TASK GOAL: A faithful copy is needed. Set down all of the data below exactly.

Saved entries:
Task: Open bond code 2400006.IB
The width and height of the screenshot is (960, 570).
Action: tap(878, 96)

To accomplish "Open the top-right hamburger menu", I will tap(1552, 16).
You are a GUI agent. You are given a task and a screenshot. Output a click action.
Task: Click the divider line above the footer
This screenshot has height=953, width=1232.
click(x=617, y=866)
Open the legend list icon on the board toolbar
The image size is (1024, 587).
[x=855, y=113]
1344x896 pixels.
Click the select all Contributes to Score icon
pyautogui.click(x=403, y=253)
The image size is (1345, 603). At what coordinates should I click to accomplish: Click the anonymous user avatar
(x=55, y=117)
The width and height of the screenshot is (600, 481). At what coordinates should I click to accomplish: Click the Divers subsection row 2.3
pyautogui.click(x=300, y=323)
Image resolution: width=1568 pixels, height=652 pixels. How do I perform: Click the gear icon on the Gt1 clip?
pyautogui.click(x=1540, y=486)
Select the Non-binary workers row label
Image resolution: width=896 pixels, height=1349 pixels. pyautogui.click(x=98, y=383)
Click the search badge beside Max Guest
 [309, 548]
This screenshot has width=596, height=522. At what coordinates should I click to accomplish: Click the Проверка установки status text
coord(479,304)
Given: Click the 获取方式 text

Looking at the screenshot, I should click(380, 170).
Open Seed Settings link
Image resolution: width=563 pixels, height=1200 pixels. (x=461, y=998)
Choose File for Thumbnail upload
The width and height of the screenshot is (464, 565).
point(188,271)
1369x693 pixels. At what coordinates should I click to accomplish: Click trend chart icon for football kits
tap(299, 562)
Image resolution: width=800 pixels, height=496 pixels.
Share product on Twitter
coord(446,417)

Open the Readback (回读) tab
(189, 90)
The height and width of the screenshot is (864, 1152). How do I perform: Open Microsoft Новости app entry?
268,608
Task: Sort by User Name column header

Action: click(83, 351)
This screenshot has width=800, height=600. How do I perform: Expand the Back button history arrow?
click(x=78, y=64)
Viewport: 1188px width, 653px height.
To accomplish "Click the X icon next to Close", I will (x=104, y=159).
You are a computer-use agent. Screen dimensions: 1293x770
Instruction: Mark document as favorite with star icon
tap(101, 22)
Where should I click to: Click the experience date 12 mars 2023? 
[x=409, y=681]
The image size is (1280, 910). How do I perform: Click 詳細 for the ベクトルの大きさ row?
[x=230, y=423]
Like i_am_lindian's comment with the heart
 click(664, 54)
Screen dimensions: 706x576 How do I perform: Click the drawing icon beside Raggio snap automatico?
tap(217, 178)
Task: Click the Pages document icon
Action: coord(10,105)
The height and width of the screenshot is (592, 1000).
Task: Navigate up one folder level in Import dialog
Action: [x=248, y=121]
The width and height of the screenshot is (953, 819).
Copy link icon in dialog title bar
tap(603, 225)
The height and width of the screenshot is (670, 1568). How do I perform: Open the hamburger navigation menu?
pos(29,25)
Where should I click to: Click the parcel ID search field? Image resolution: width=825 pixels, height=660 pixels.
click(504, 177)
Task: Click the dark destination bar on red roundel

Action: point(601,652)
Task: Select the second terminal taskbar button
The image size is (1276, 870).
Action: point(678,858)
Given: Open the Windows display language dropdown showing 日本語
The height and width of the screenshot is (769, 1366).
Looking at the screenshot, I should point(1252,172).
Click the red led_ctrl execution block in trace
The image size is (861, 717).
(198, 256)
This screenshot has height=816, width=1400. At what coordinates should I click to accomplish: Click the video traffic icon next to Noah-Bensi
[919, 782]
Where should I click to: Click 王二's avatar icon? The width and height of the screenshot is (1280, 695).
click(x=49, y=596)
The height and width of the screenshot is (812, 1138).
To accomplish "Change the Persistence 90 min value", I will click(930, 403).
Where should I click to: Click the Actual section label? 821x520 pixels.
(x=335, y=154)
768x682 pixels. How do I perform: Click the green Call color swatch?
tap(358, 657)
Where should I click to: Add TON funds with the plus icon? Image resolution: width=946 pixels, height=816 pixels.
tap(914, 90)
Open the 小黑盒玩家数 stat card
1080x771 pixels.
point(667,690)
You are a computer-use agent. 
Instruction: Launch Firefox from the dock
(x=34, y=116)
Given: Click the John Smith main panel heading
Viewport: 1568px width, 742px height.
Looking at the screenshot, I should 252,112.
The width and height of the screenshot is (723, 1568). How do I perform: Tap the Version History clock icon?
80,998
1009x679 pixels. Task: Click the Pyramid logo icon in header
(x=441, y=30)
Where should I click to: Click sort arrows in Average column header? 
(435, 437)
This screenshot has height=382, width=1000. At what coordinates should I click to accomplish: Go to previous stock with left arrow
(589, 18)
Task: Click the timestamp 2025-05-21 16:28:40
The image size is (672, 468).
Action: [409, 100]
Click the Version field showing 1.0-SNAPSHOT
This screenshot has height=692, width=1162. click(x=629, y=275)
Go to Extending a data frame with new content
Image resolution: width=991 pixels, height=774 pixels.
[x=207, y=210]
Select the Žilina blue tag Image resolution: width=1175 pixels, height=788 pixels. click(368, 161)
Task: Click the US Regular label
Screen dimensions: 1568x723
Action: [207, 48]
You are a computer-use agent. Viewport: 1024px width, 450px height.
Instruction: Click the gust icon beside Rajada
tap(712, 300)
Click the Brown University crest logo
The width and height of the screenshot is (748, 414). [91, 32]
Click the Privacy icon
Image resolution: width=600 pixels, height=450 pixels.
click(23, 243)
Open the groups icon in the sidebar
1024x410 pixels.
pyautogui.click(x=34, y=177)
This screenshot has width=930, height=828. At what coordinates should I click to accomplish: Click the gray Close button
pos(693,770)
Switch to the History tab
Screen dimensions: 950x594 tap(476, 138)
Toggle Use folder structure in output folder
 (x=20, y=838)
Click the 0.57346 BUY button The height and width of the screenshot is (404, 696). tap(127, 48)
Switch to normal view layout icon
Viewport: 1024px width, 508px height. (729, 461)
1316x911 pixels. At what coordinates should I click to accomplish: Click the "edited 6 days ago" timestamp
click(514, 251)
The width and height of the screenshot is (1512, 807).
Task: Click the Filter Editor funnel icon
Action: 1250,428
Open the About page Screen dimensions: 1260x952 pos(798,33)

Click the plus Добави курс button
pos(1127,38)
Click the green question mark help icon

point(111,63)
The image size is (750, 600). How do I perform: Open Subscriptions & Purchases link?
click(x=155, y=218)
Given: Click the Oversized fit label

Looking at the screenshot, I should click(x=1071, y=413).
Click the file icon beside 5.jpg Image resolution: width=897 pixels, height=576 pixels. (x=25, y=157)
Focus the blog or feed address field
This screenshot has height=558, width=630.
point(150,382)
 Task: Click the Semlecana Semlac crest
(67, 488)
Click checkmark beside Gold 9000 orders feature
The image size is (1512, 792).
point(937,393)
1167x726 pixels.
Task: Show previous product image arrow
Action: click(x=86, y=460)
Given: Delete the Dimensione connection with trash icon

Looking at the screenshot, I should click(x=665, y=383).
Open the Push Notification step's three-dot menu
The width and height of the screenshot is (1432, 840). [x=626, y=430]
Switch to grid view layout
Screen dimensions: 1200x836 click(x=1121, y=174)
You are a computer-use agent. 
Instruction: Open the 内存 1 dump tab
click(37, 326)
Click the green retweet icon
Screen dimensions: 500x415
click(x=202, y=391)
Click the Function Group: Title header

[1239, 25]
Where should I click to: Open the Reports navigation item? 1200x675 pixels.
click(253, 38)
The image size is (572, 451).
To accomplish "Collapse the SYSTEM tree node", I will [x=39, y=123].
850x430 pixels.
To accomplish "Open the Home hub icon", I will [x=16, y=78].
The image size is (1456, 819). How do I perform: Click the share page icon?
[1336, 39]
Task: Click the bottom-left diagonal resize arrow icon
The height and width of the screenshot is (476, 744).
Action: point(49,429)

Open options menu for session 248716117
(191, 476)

WRITTEN ANSWER:
Task: Open bond code 2400006.IB
The width and height of the screenshot is (960, 570).
Action: tap(878, 96)

To accomplish "Open the top-right hamburger menu", I will tap(1552, 16).
You are a GUI agent. You are given a task and a screenshot. Output a click action.
Task: Click the divider line above the footer
This screenshot has height=953, width=1232.
click(x=617, y=866)
Open the legend list icon on the board toolbar
The image size is (1024, 587).
[x=855, y=113]
1344x896 pixels.
Click the select all Contributes to Score icon
pyautogui.click(x=403, y=253)
The image size is (1345, 603). At what coordinates should I click to accomplish: Click the anonymous user avatar
(x=55, y=117)
The width and height of the screenshot is (600, 481). At what coordinates should I click to accomplish: Click the Divers subsection row 2.3
pyautogui.click(x=300, y=323)
Image resolution: width=1568 pixels, height=652 pixels. How do I perform: Click the gear icon on the Gt1 clip?
pyautogui.click(x=1540, y=486)
Select the Non-binary workers row label
Image resolution: width=896 pixels, height=1349 pixels. pyautogui.click(x=98, y=383)
Click the search badge beside Max Guest
 [309, 548]
This screenshot has width=596, height=522. At what coordinates should I click to accomplish: Click the Проверка установки status text
coord(479,304)
Given: Click the 获取方式 text

Looking at the screenshot, I should click(380, 170).
Open Seed Settings link
Image resolution: width=563 pixels, height=1200 pixels. (x=461, y=998)
Choose File for Thumbnail upload
The width and height of the screenshot is (464, 565).
point(188,271)
1369x693 pixels. At what coordinates should I click to accomplish: Click trend chart icon for football kits
tap(299, 562)
Image resolution: width=800 pixels, height=496 pixels.
Share product on Twitter
coord(446,417)

Open the Readback (回读) tab
(189, 90)
The height and width of the screenshot is (864, 1152). How do I perform: Open Microsoft Новости app entry?
268,608
Task: Sort by User Name column header

Action: click(83, 351)
This screenshot has width=800, height=600. How do I perform: Expand the Back button history arrow?
click(x=78, y=64)
Viewport: 1188px width, 653px height.
To accomplish "Click the X icon next to Close", I will (x=104, y=159).
You are a computer-use agent. Screen dimensions: 1293x770
Instruction: Mark document as favorite with star icon
tap(101, 22)
Where should I click to: Click the experience date 12 mars 2023? 
[x=409, y=681]
The image size is (1280, 910). How do I perform: Click 詳細 for the ベクトルの大きさ row?
[x=230, y=423]
Like i_am_lindian's comment with the heart
 click(664, 54)
Screen dimensions: 706x576 How do I perform: Click the drawing icon beside Raggio snap automatico?
tap(217, 178)
Task: Click the Pages document icon
Action: coord(10,105)
The height and width of the screenshot is (592, 1000).
Task: Navigate up one folder level in Import dialog
Action: [x=248, y=121]
The width and height of the screenshot is (953, 819).
Copy link icon in dialog title bar
tap(603, 225)
The height and width of the screenshot is (670, 1568). How do I perform: Open the hamburger navigation menu?
pos(29,25)
Where should I click to: Click the parcel ID search field? Image resolution: width=825 pixels, height=660 pixels.
click(504, 177)
Task: Click the dark destination bar on red roundel

Action: point(601,652)
Task: Select the second terminal taskbar button
The image size is (1276, 870).
Action: point(678,858)
Given: Open the Windows display language dropdown showing 日本語
The height and width of the screenshot is (769, 1366).
Looking at the screenshot, I should point(1252,172).
Click the red led_ctrl execution block in trace
The image size is (861, 717).
(198, 256)
This screenshot has height=816, width=1400. At what coordinates should I click to accomplish: Click the video traffic icon next to Noah-Bensi
[919, 782]
Where should I click to: Click 王二's avatar icon? The width and height of the screenshot is (1280, 695).
click(x=49, y=596)
The height and width of the screenshot is (812, 1138).
To accomplish "Change the Persistence 90 min value", I will click(930, 403).
Where should I click to: Click the Actual section label? 821x520 pixels.
(x=335, y=154)
768x682 pixels. How do I perform: Click the green Call color swatch?
tap(358, 657)
Where should I click to: Add TON funds with the plus icon? Image resolution: width=946 pixels, height=816 pixels.
tap(914, 90)
Open the 小黑盒玩家数 stat card
1080x771 pixels.
point(667,690)
You are a computer-use agent. 
Instruction: Launch Firefox from the dock
(x=34, y=116)
Given: Click the John Smith main panel heading
Viewport: 1568px width, 742px height.
Looking at the screenshot, I should 252,112.
The width and height of the screenshot is (723, 1568). How do I perform: Tap the Version History clock icon?
80,998
1009x679 pixels. Task: Click the Pyramid logo icon in header
(x=441, y=30)
Where should I click to: Click sort arrows in Average column header? 
(435, 437)
This screenshot has height=382, width=1000. At what coordinates should I click to accomplish: Go to previous stock with left arrow
(589, 18)
Task: Click the timestamp 2025-05-21 16:28:40
The image size is (672, 468).
Action: [409, 100]
Click the Version field showing 1.0-SNAPSHOT
This screenshot has height=692, width=1162. click(x=629, y=275)
Go to Extending a data frame with new content
Image resolution: width=991 pixels, height=774 pixels.
[x=207, y=210]
Select the Žilina blue tag Image resolution: width=1175 pixels, height=788 pixels. click(368, 161)
Task: Click the US Regular label
Screen dimensions: 1568x723
Action: [207, 48]
You are a computer-use agent. Viewport: 1024px width, 450px height.
Instruction: Click the gust icon beside Rajada
tap(712, 300)
Click the Brown University crest logo
The width and height of the screenshot is (748, 414). [91, 32]
Click the Privacy icon
Image resolution: width=600 pixels, height=450 pixels.
click(23, 243)
Open the groups icon in the sidebar
1024x410 pixels.
pyautogui.click(x=34, y=177)
This screenshot has width=930, height=828. At what coordinates should I click to accomplish: Click the gray Close button
pos(693,770)
Switch to the History tab
Screen dimensions: 950x594 tap(476, 138)
Toggle Use folder structure in output folder
 (x=20, y=838)
Click the 0.57346 BUY button The height and width of the screenshot is (404, 696). tap(127, 48)
Switch to normal view layout icon
Viewport: 1024px width, 508px height. (729, 461)
1316x911 pixels. At what coordinates should I click to accomplish: Click the "edited 6 days ago" timestamp
click(514, 251)
The width and height of the screenshot is (1512, 807).
Task: Click the Filter Editor funnel icon
Action: 1250,428
Open the About page Screen dimensions: 1260x952 pos(798,33)

Click the plus Добави курс button
pos(1127,38)
Click the green question mark help icon

point(111,63)
The image size is (750, 600). How do I perform: Open Subscriptions & Purchases link?
click(x=155, y=218)
Given: Click the Oversized fit label

Looking at the screenshot, I should click(x=1071, y=413).
Click the file icon beside 5.jpg Image resolution: width=897 pixels, height=576 pixels. (x=25, y=157)
Focus the blog or feed address field
This screenshot has height=558, width=630.
point(150,382)
 Task: Click the Semlecana Semlac crest
(67, 488)
Click checkmark beside Gold 9000 orders feature
The image size is (1512, 792).
point(937,393)
1167x726 pixels.
Task: Show previous product image arrow
Action: click(x=86, y=460)
Given: Delete the Dimensione connection with trash icon

Looking at the screenshot, I should click(x=665, y=383).
Open the Push Notification step's three-dot menu
The width and height of the screenshot is (1432, 840). [x=626, y=430]
Switch to grid view layout
Screen dimensions: 1200x836 click(x=1121, y=174)
You are a computer-use agent. 
Instruction: Open the 内存 1 dump tab
click(37, 326)
Click the green retweet icon
Screen dimensions: 500x415
click(x=202, y=391)
Click the Function Group: Title header

[1239, 25]
Where should I click to: Open the Reports navigation item? 1200x675 pixels.
click(253, 38)
The image size is (572, 451).
To accomplish "Collapse the SYSTEM tree node", I will [x=39, y=123].
850x430 pixels.
To accomplish "Open the Home hub icon", I will [x=16, y=78].
The image size is (1456, 819). How do I perform: Click the share page icon?
[1336, 39]
Task: Click the bottom-left diagonal resize arrow icon
The height and width of the screenshot is (476, 744).
Action: point(49,429)

Open options menu for session 248716117
(191, 476)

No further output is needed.